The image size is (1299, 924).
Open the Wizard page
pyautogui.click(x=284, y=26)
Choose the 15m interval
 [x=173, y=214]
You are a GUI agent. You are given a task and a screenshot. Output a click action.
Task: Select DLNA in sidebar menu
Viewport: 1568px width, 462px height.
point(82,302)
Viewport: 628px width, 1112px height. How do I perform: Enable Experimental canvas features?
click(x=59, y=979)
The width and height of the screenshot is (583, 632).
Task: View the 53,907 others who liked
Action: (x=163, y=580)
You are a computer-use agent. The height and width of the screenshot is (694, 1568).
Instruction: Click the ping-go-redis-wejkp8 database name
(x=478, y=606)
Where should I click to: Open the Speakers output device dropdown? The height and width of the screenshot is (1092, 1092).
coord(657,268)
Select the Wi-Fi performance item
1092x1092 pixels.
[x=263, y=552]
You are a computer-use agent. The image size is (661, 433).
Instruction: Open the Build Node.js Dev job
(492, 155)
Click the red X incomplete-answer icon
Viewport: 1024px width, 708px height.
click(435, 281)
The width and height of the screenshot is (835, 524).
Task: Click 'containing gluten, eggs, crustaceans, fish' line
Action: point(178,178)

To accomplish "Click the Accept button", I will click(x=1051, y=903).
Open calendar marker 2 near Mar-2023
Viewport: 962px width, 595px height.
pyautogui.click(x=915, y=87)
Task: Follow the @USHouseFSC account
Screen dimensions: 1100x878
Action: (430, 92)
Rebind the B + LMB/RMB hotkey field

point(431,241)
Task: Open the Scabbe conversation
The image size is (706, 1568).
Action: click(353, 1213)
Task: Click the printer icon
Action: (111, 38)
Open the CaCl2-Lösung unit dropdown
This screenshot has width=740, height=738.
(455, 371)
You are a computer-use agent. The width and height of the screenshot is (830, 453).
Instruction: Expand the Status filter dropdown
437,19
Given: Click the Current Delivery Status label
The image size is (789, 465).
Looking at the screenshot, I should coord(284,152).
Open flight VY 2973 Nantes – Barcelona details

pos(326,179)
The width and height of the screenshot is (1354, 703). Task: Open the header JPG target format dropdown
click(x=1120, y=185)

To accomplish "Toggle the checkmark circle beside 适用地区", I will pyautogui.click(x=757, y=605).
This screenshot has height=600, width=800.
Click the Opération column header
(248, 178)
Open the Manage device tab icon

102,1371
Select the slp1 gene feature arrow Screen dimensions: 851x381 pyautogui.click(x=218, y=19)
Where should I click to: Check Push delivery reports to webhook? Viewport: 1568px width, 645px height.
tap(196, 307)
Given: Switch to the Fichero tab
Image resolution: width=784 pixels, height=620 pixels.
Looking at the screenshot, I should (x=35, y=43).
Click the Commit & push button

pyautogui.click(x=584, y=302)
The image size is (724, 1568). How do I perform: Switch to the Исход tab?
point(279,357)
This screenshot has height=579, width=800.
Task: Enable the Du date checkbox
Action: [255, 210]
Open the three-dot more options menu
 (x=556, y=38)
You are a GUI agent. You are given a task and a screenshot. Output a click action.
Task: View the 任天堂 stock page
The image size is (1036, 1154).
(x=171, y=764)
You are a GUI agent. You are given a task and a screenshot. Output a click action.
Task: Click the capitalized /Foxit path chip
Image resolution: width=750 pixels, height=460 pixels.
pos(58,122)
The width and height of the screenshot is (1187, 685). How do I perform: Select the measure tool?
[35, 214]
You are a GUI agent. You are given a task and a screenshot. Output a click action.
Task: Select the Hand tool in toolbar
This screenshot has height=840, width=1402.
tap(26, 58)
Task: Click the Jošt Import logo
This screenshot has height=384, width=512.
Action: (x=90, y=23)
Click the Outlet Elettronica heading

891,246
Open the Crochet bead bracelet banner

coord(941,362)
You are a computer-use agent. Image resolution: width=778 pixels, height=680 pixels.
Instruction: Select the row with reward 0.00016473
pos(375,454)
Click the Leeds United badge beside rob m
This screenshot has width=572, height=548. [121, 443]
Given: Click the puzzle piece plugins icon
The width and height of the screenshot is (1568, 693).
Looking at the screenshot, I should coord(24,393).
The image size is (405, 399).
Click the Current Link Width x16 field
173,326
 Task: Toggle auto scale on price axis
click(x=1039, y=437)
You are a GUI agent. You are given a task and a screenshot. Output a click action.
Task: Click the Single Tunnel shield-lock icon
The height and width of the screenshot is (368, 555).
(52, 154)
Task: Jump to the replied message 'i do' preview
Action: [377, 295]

* * *

→ What the task requires
Once you have read the data, reproduce all of it exactly.

→ Your solution
The image size is (1299, 924).
Open the Wizard page
pyautogui.click(x=284, y=26)
Choose the 15m interval
 [x=173, y=214]
You are a GUI agent. You are given a task and a screenshot. Output a click action.
Task: Select DLNA in sidebar menu
Viewport: 1568px width, 462px height.
point(82,302)
Viewport: 628px width, 1112px height. How do I perform: Enable Experimental canvas features?
click(x=59, y=979)
The width and height of the screenshot is (583, 632).
Task: View the 53,907 others who liked
Action: (x=163, y=580)
You are a computer-use agent. The height and width of the screenshot is (694, 1568).
Instruction: Click the ping-go-redis-wejkp8 database name
(x=478, y=606)
Where should I click to: Open the Speakers output device dropdown? The height and width of the screenshot is (1092, 1092).
coord(657,268)
Select the Wi-Fi performance item
1092x1092 pixels.
[x=263, y=552]
You are a computer-use agent. The image size is (661, 433).
Instruction: Open the Build Node.js Dev job
(492, 155)
Click the red X incomplete-answer icon
Viewport: 1024px width, 708px height.
click(435, 281)
The width and height of the screenshot is (835, 524).
Task: Click 'containing gluten, eggs, crustaceans, fish' line
Action: point(178,178)

To accomplish "Click the Accept button", I will click(x=1051, y=903).
Open calendar marker 2 near Mar-2023
Viewport: 962px width, 595px height.
pyautogui.click(x=915, y=87)
Task: Follow the @USHouseFSC account
Screen dimensions: 1100x878
Action: (430, 92)
Rebind the B + LMB/RMB hotkey field

point(431,241)
Task: Open the Scabbe conversation
The image size is (706, 1568).
Action: click(353, 1213)
Task: Click the printer icon
Action: (111, 38)
Open the CaCl2-Lösung unit dropdown
This screenshot has width=740, height=738.
(455, 371)
You are a computer-use agent. The width and height of the screenshot is (830, 453).
Instruction: Expand the Status filter dropdown
437,19
Given: Click the Current Delivery Status label
The image size is (789, 465).
Looking at the screenshot, I should coord(284,152).
Open flight VY 2973 Nantes – Barcelona details

pos(326,179)
The width and height of the screenshot is (1354, 703). Task: Open the header JPG target format dropdown
click(x=1120, y=185)

To accomplish "Toggle the checkmark circle beside 适用地区", I will pyautogui.click(x=757, y=605).
This screenshot has height=600, width=800.
Click the Opération column header
(248, 178)
Open the Manage device tab icon

102,1371
Select the slp1 gene feature arrow Screen dimensions: 851x381 pyautogui.click(x=218, y=19)
Where should I click to: Check Push delivery reports to webhook? Viewport: 1568px width, 645px height.
tap(196, 307)
Given: Switch to the Fichero tab
Image resolution: width=784 pixels, height=620 pixels.
Looking at the screenshot, I should (x=35, y=43).
Click the Commit & push button

pyautogui.click(x=584, y=302)
The image size is (724, 1568). How do I perform: Switch to the Исход tab?
point(279,357)
This screenshot has height=579, width=800.
Task: Enable the Du date checkbox
Action: [255, 210]
Open the three-dot more options menu
 (x=556, y=38)
You are a GUI agent. You are given a task and a screenshot. Output a click action.
Task: View the 任天堂 stock page
The image size is (1036, 1154).
(x=171, y=764)
You are a GUI agent. You are given a task and a screenshot. Output a click action.
Task: Click the capitalized /Foxit path chip
Image resolution: width=750 pixels, height=460 pixels.
pos(58,122)
The width and height of the screenshot is (1187, 685). How do I perform: Select the measure tool?
[35, 214]
You are a GUI agent. You are given a task and a screenshot. Output a click action.
Task: Select the Hand tool in toolbar
This screenshot has height=840, width=1402.
tap(26, 58)
Task: Click the Jošt Import logo
This screenshot has height=384, width=512.
Action: (x=90, y=23)
Click the Outlet Elettronica heading

891,246
Open the Crochet bead bracelet banner

coord(941,362)
You are a computer-use agent. Image resolution: width=778 pixels, height=680 pixels.
Instruction: Select the row with reward 0.00016473
pos(375,454)
Click the Leeds United badge beside rob m
This screenshot has width=572, height=548. [121, 443]
Given: Click the puzzle piece plugins icon
The width and height of the screenshot is (1568, 693).
Looking at the screenshot, I should coord(24,393).
The image size is (405, 399).
Click the Current Link Width x16 field
173,326
 Task: Toggle auto scale on price axis
click(x=1039, y=437)
You are a GUI agent. You are given a task and a screenshot. Output a click action.
Task: Click the Single Tunnel shield-lock icon
The height and width of the screenshot is (368, 555).
(52, 154)
Task: Jump to the replied message 'i do' preview
Action: [377, 295]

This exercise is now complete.